= EXCERPT =

========================================

Founded by young entrepreneurs passionate about both style and sustainability to showcase the fascinating stories of grass-roots brands from across the world, Gather & See presents an alternative vision to fast fashion. We speak to founders Alicia Taylor and Stephanie Hogg about their venture to sustainable style.
DEPARTURES: You both have an interesting background prior to establishing Gather & See. Stephanie, you were operating a clothing company from Sierra Leone. What is the story there?
Stephanie Hogg: I set up NearFar in 2009, having visited Sierra Leone on and off while my parents were living there. I noticed the number of tailors in Freetown, the capital. After the civil war many NGO's had come to Sierra Leone and developed skills training programmes to fill the education gap left by years of fighting. One programme was the art of tailoring, but the results were only being sold locally. So I decided to go there and create a small collection and see what the response would be in the UK. Working closely with local tailors and using African print materials we created NearFar.
It was perfect timing, as fashion had started to look towards Africa for inspiration, and the response was extremely positive. NearFar created a new market for Sierra Leone tailors and we were also helping dispel the myth of Sierra Leone as a war torn country.

========================================

= GOAL OF THE EXERCISE =
Copy out the stretch of the Gather & See interview from "It was perfect" through "war torn country.", word for word.

= INFORMATION GIVEN =
========================================

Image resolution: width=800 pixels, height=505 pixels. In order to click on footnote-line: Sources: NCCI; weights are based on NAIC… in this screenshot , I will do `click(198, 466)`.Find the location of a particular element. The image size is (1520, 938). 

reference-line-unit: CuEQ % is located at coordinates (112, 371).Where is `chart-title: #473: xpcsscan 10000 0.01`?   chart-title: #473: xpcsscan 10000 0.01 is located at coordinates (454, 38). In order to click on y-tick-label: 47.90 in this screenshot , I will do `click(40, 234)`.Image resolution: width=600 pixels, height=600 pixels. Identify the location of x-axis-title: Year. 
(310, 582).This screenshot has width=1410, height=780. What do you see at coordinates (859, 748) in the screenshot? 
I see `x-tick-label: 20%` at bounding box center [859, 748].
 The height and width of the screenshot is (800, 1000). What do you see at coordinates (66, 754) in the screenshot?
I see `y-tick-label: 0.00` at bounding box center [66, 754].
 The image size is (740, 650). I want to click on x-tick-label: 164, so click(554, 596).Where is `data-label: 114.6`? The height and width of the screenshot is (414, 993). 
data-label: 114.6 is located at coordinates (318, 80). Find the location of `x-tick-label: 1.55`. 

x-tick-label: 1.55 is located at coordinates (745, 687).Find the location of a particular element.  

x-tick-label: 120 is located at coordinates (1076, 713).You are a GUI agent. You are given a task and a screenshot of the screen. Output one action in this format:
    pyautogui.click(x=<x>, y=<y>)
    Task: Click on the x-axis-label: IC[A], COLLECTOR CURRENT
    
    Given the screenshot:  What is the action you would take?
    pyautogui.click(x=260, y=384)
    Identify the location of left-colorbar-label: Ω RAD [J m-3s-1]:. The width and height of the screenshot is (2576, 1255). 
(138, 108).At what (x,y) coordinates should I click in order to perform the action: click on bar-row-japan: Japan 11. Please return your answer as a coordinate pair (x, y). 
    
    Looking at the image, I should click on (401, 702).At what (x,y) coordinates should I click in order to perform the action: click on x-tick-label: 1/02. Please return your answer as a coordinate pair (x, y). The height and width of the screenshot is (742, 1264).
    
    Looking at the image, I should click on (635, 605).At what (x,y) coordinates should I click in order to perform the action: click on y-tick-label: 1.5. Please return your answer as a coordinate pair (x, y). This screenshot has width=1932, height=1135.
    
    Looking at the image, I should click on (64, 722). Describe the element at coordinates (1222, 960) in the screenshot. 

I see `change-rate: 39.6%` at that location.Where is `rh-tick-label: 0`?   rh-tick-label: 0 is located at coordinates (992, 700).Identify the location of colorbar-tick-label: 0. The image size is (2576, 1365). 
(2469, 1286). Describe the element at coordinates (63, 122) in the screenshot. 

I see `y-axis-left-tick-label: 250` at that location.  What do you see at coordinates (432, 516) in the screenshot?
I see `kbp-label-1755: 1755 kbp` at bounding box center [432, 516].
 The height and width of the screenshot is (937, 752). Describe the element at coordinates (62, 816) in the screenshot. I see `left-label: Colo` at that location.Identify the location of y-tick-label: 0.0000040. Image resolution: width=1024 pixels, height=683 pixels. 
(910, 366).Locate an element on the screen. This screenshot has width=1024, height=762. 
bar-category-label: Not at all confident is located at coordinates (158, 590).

========================================

= WRITTEN RESPONSE =
It was perfect timing, as fashion had started to look towards Africa for inspiration, and the response was extremely positive. NearFar created a new market for Sierra Leone tailors and we were also helping dispel the myth of Sierra Leone as a war torn country.